» Stored data:
******************************

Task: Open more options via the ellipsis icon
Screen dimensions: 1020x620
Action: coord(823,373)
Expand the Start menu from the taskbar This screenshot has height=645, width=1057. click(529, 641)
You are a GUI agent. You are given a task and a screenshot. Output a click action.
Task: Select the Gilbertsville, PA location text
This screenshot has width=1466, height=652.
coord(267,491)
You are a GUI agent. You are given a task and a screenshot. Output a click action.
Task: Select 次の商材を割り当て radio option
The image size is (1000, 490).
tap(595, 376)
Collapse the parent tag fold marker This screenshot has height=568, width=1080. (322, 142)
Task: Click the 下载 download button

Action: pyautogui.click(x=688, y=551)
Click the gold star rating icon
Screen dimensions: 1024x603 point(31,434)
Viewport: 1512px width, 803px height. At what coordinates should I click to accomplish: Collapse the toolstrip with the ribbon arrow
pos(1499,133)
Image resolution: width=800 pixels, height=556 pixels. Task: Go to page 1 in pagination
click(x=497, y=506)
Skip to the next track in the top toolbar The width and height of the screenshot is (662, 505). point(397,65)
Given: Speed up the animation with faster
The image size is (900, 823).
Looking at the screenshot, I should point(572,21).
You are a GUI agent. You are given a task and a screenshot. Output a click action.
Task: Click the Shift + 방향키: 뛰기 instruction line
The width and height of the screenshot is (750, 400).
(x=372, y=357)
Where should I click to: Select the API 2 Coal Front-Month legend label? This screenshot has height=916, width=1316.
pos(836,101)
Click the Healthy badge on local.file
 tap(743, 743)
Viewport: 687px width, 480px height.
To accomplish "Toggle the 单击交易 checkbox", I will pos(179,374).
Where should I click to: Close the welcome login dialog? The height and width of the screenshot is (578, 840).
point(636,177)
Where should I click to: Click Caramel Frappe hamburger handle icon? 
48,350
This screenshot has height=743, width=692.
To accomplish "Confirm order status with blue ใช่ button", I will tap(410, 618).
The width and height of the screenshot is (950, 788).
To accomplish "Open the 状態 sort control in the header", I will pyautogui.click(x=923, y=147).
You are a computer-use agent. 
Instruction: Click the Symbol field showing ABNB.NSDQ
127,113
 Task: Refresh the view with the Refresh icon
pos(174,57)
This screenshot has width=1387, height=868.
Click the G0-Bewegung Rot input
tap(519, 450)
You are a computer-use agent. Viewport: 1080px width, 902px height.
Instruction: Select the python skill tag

******************************

» Exercise prompt:
Report, as a bare number, how many lines above contain the string "computer".

» Solution:
2